Lay out the items from the line with "The image size is (597, 257)." through the end of the items as a JSON list of strings, one string per line, skipping blank lines and leaving out the pictures.

— BEGIN —

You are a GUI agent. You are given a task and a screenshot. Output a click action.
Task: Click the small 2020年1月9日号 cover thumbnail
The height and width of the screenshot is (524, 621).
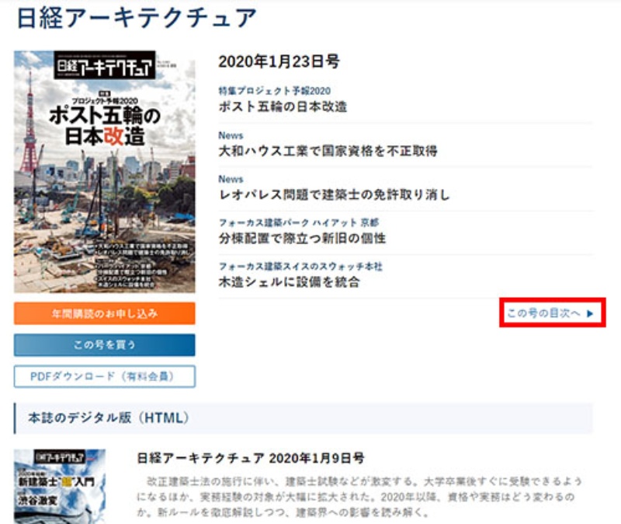60,485
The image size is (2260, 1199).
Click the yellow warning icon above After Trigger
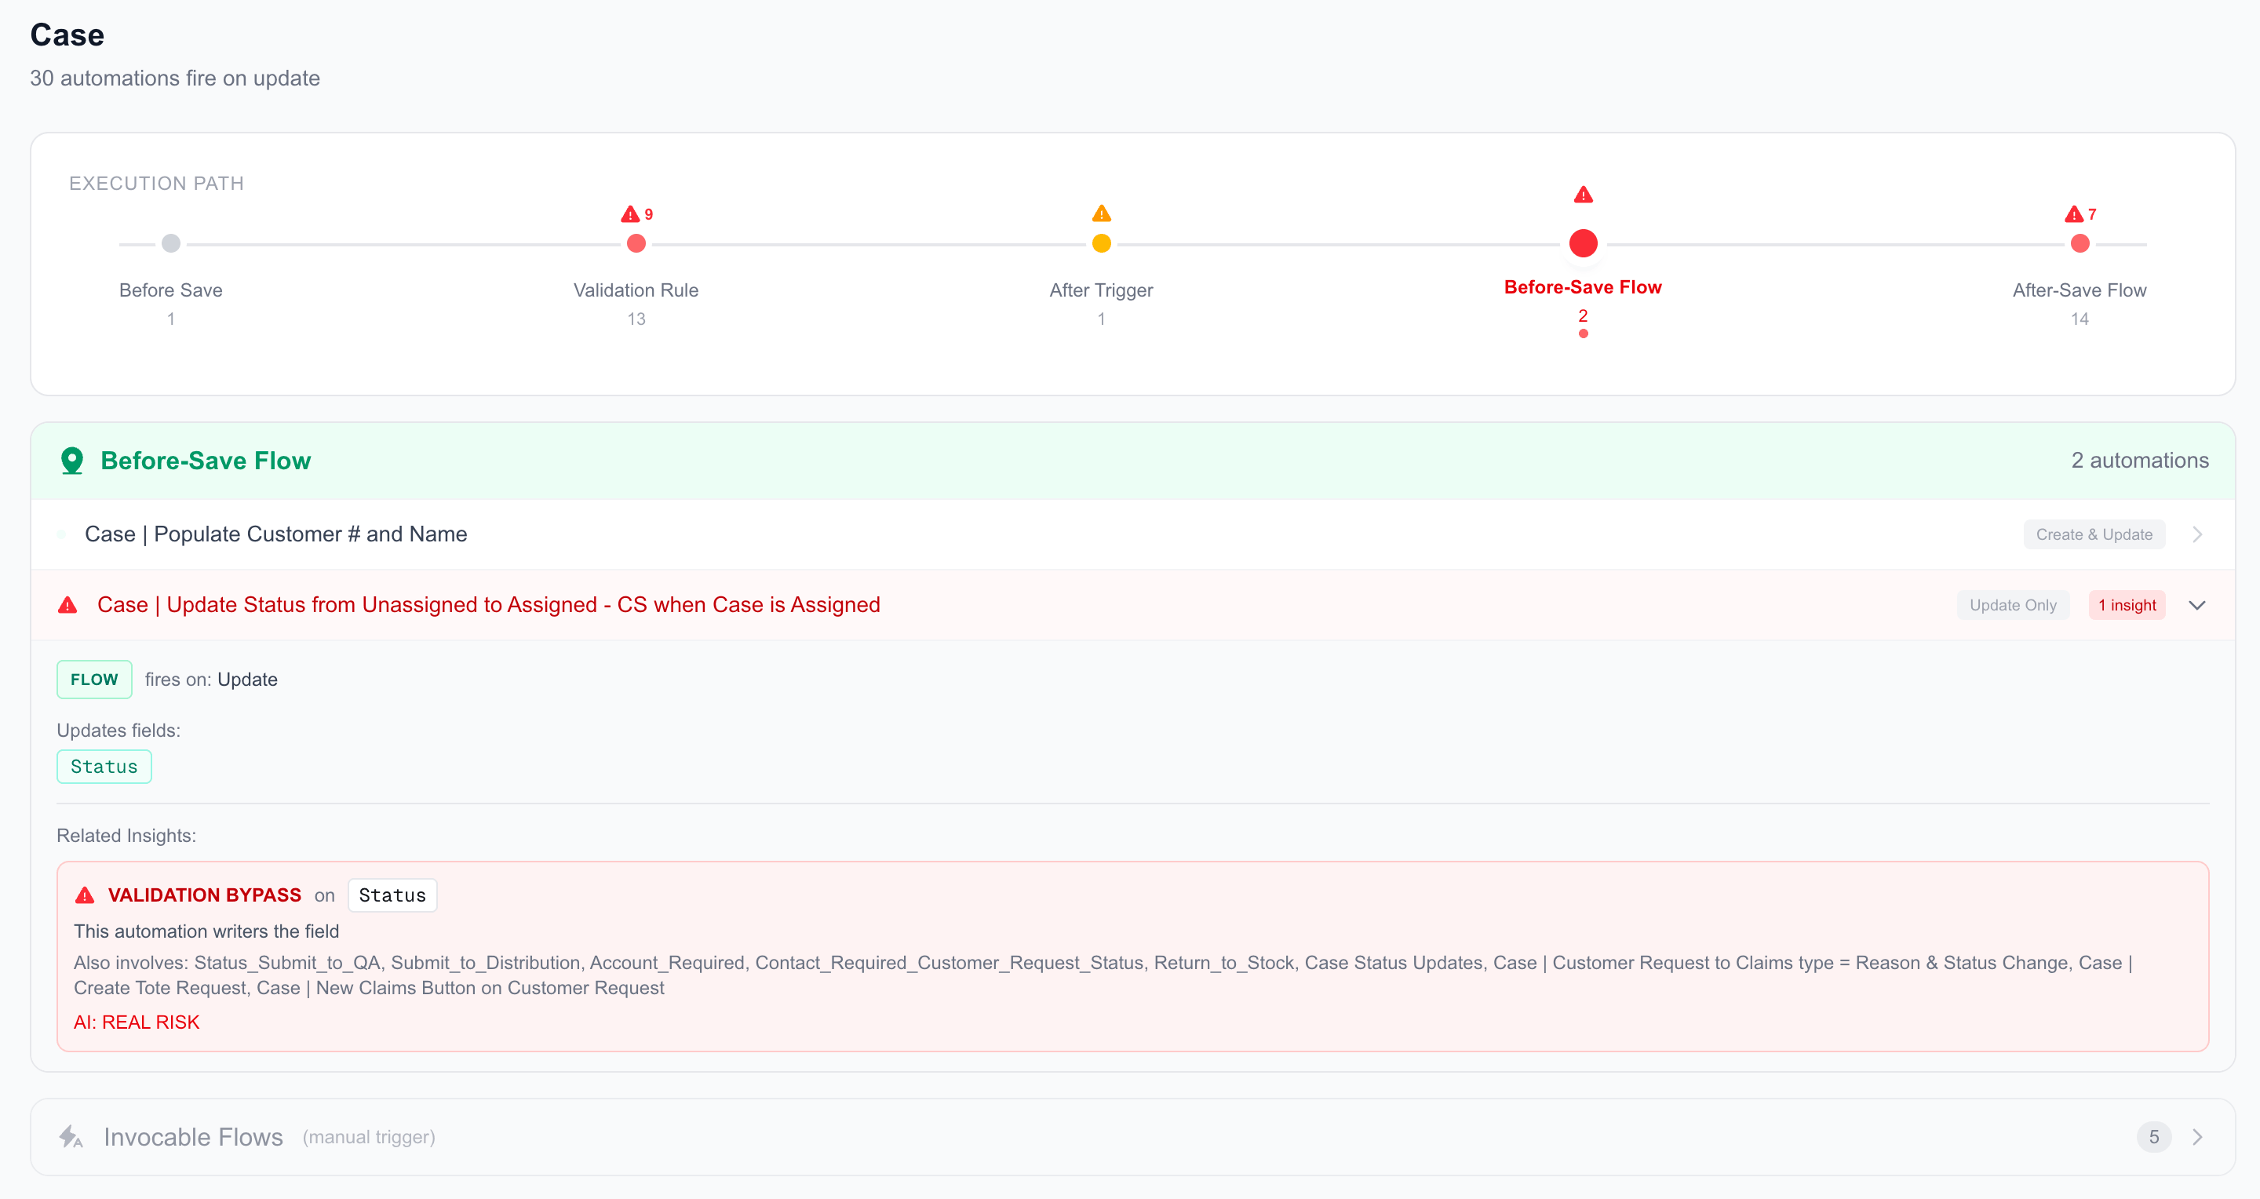(1101, 213)
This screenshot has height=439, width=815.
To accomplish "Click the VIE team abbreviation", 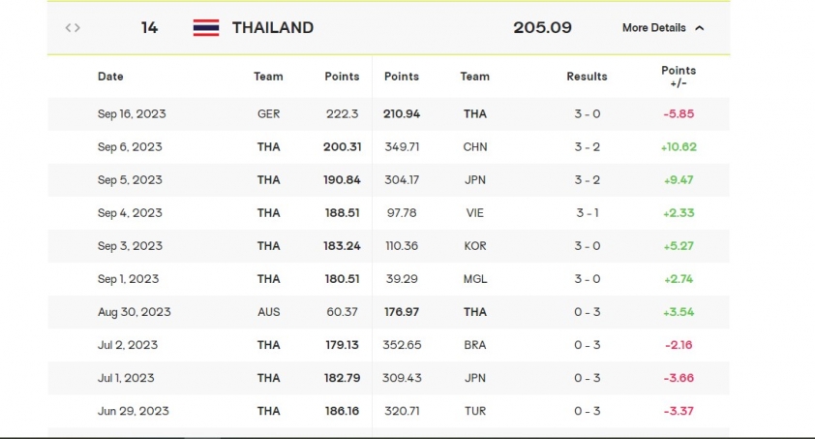I will (x=475, y=213).
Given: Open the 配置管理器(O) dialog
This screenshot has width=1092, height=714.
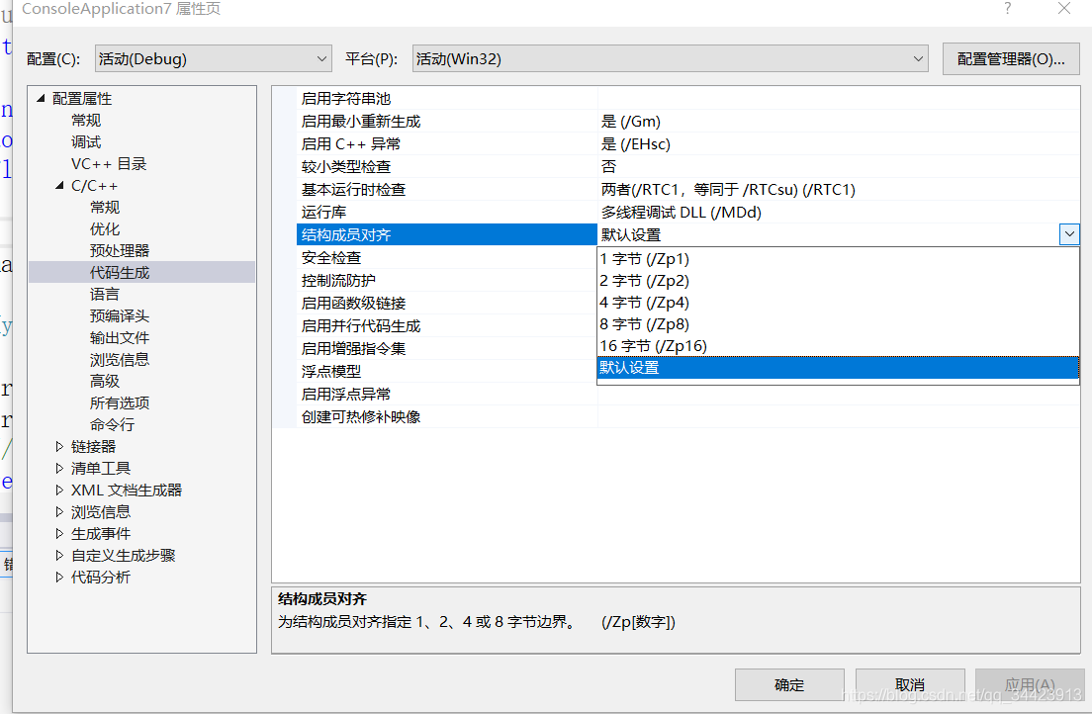Looking at the screenshot, I should (1011, 58).
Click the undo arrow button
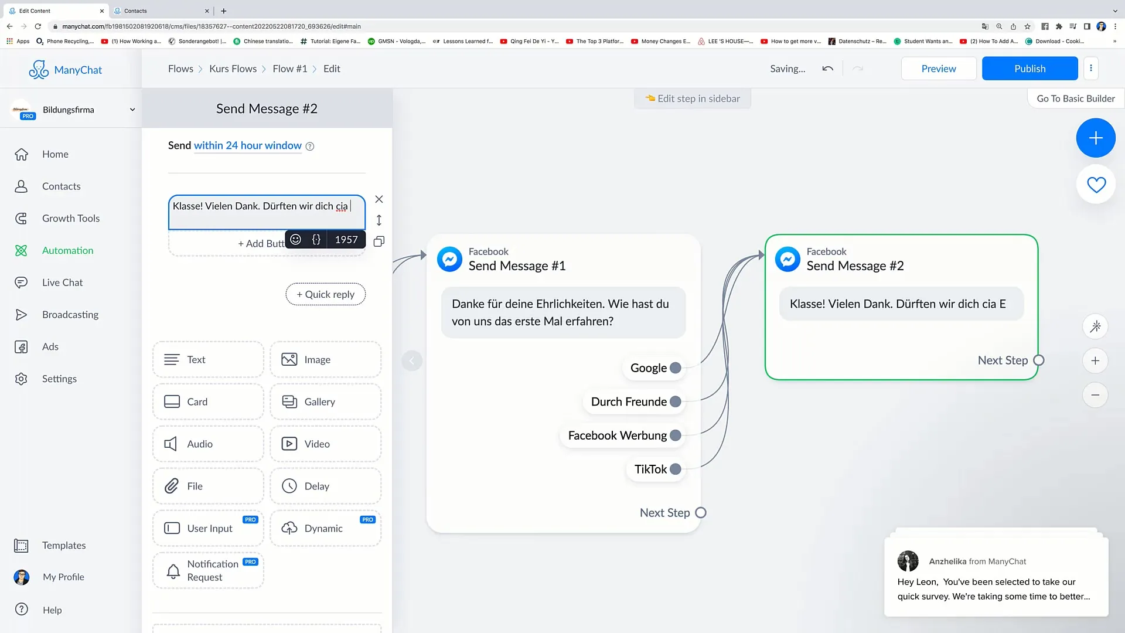The image size is (1125, 633). tap(829, 68)
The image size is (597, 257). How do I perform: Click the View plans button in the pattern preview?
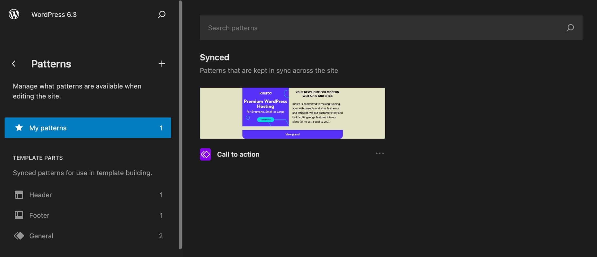point(292,134)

— END —

**Correct output**
[
  "The image size is (597, 257). How do I perform: Click the View plans button in the pattern preview?",
  "point(292,134)"
]